Many books have been written about valuation. I’ve got one in my office from my predecessor, about 750 pages thick. I keep it for cold winter nights and the open hearth. Or when I can’t fall asleep. But there are basically three steps you could work on these two questions:
- You know you need $10m to get to the next milestones, but you only want to surrender 30% of the company’s equity. Your pre-money valuation – the valuation before you add the money from the VCs to the pot – is ergo roughly $23m, because the VCs’ $10m of the total post-money of $33m is 30%).
- You realize that a $23m pre-money is probably not what you would expect at no significant revenues with a so-and-so alpha product. So you should seriously think about a lower round and what you could achieve, what that means for the required follow-on rounds, and what impact that might have on scaling, hiring, partnerships, resources, …

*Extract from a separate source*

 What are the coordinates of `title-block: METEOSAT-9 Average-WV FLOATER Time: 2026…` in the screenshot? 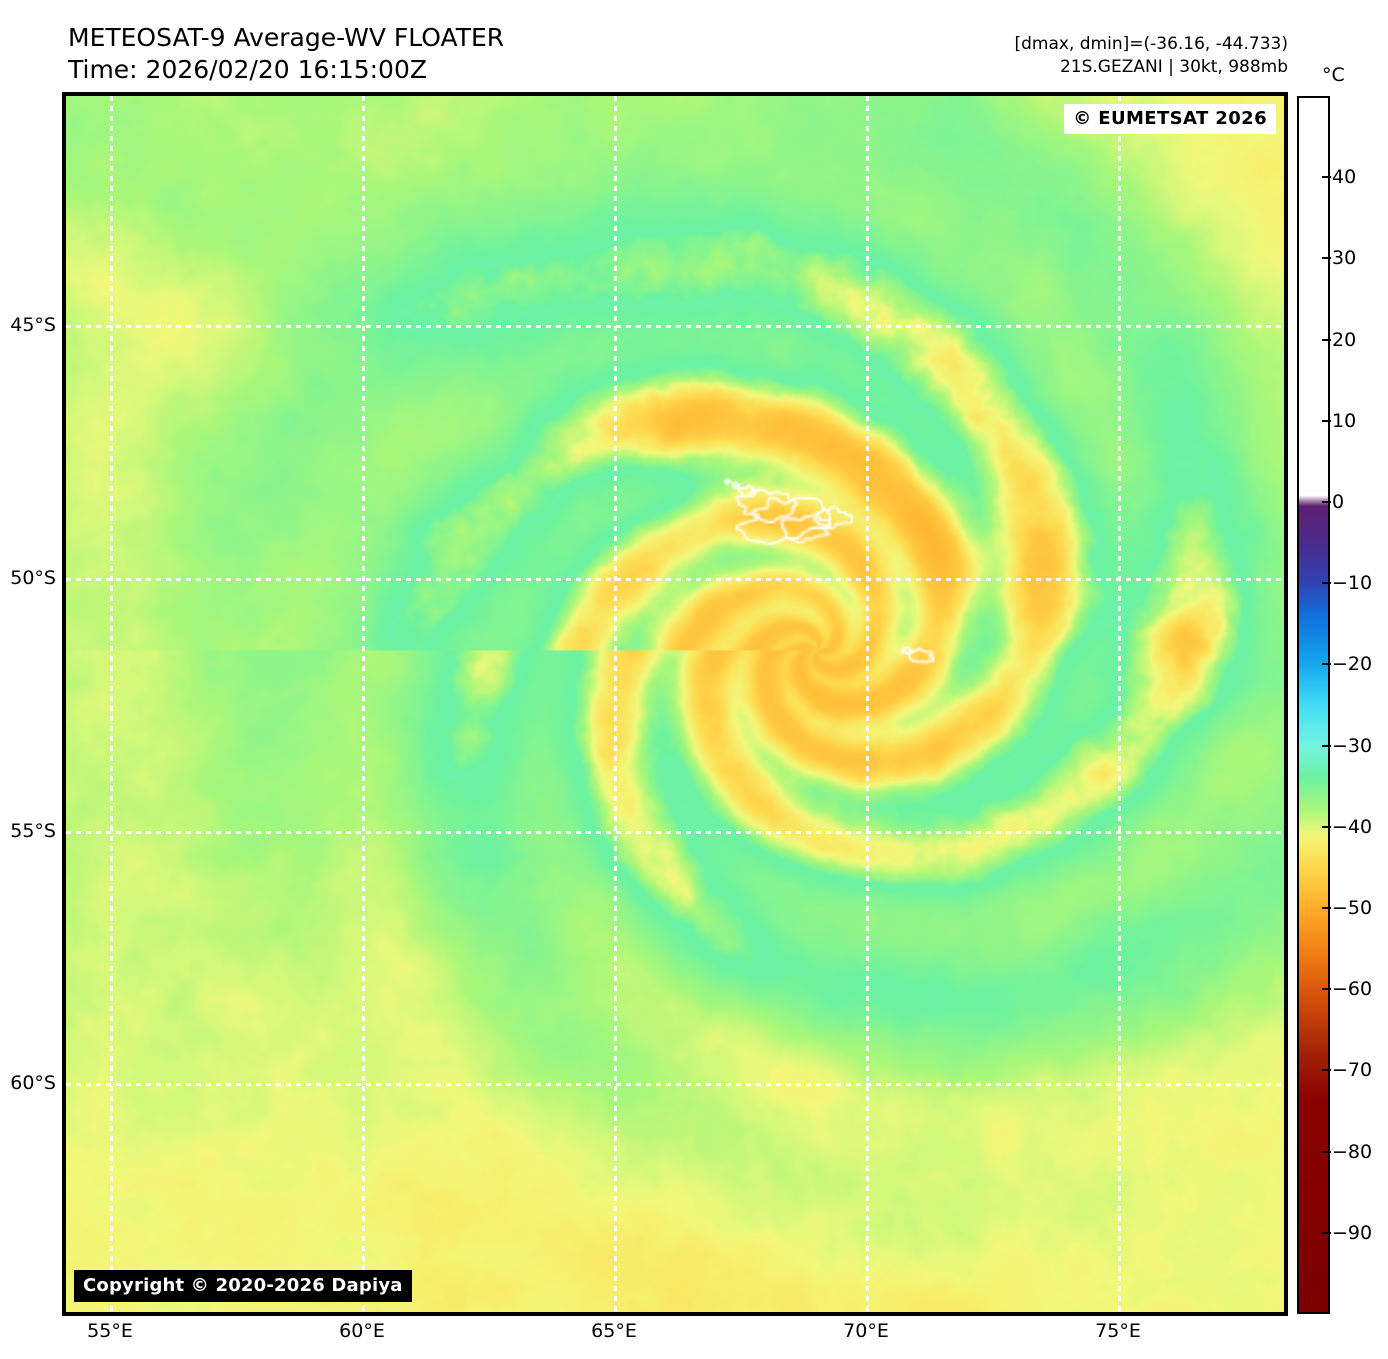 It's located at (286, 54).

- You understand the dynamics of negotiations – from anchors to aspiration points to “Zone of Possible Agreement” (ZOPA) to “Best Alternative to Negotiate an Agreement” (BATNA). You also understand that a private offering satisfies a demand as well as an attitude – a demand and craving by angels and VCs and other investors as well as the risk attitude en vogue. You should read Mark Suster’s post on “Why Startups Should Raise Money at the Top End of Normal” (http://www.cloudave.com/13410/why-startups-should-raise-money-at-the-top-end-of-normal/)
There you are.
In recent meeting I discovered some sort of panic and anxiety when it comes to the first term sheet. You can go to YCombinator and others to download their term sheet. Startup Company Lawyer has many tips and links for the first term sheets at Startup Company Lawyer. Most notably, a posting from March 2010 dives into some details of seed and Series A investment documents http://www.startupcompanylawyer.com/2010/03/14/how-do-the-sample-series-seed-financing-documents-differ-from-typical-series-a-financing-documents/.
Chris Dixon also had good advice on first round terms back in August 2009 http://cdixon.org/2009/08/16/ideal-first-round-funding-terms.

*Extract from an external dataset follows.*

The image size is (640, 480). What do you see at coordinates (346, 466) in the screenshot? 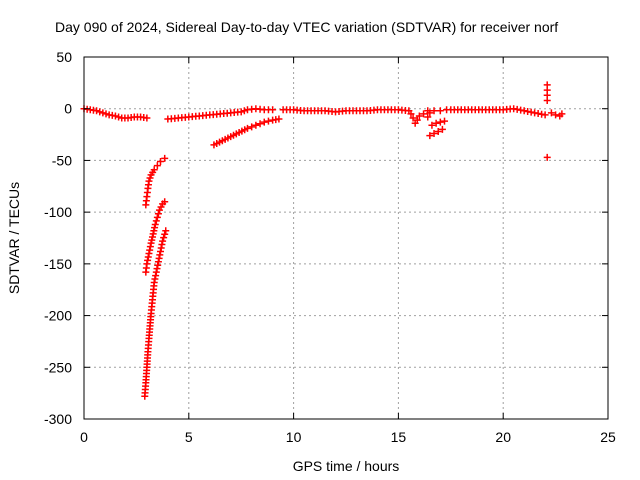
I see `x-axis-label: GPS time / hours` at bounding box center [346, 466].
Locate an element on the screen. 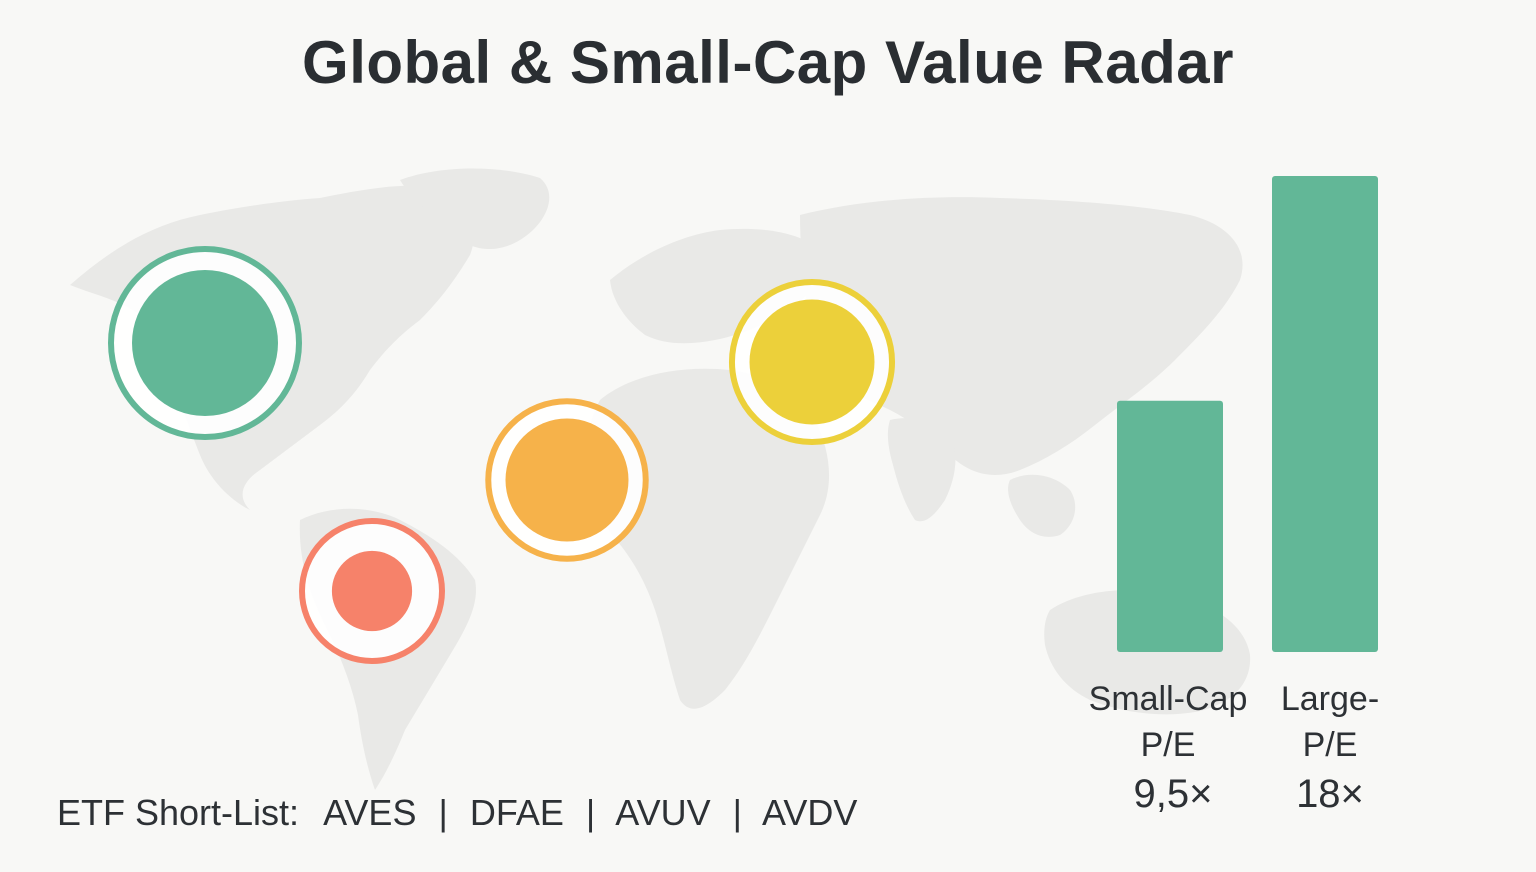 The image size is (1536, 872). marker-orange is located at coordinates (567, 480).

A word of caution: a term sheet is really just an agreement on the terms “on a very high level”. Because the term sheet is only the basis for any legal documents, and only these are binding. But sometimes terms are not easy to put into legal text, especially if you happen to have some existing agreements or legal agreements. I recommend asking you lawyer or advisor a lot of questions to understand where in the legal documents you will find which terms; why the wording sounds so complicated; and what are risks and loop holes of the legal text at hand?

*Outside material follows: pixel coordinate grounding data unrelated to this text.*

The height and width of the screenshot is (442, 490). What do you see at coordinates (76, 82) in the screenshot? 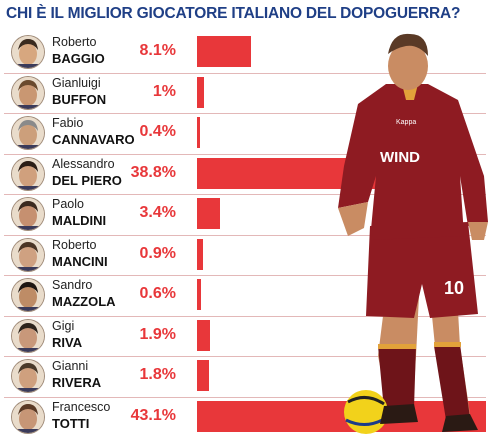
I see `player-first-name: Gianluigi` at bounding box center [76, 82].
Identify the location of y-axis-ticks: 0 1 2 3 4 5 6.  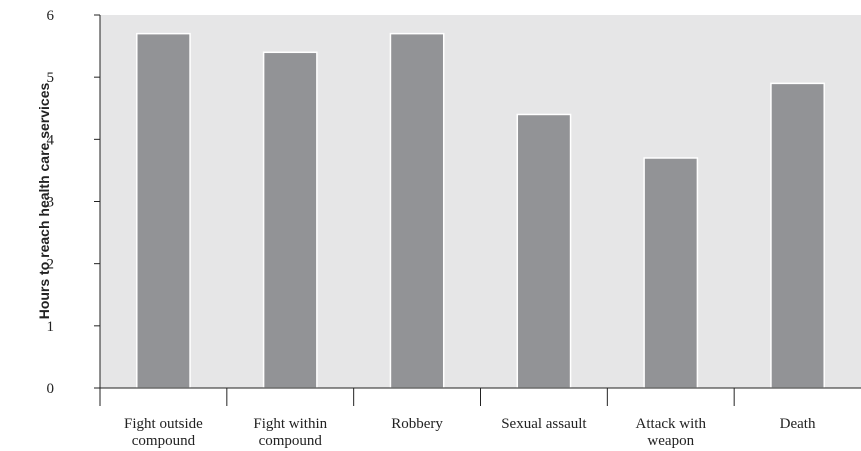
(74, 202).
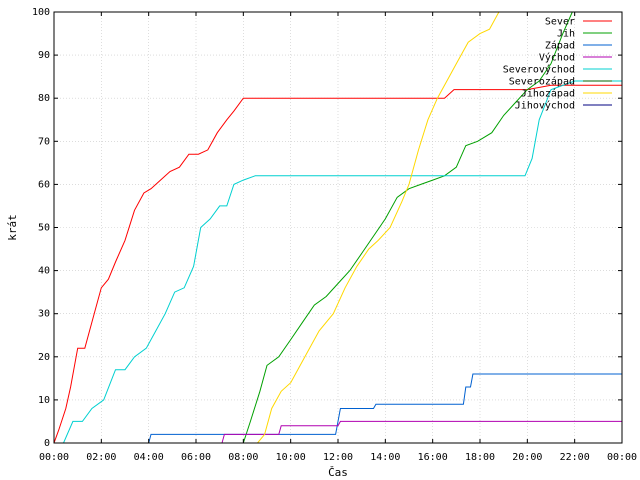 Image resolution: width=640 pixels, height=480 pixels. I want to click on legend-label: Východ, so click(557, 58).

Another word of caution: Any legal document you got signed that talks about certain arrangements for the next round are vapor ware – if you cannot act out of a position of strength. The new investor might simply say “I want that changed” or “I want that taken care of before I lead your next round” – or otherwise the investor walks away. Do not think just because you have a signature on a piece of paper means that the deal is going to go down that way.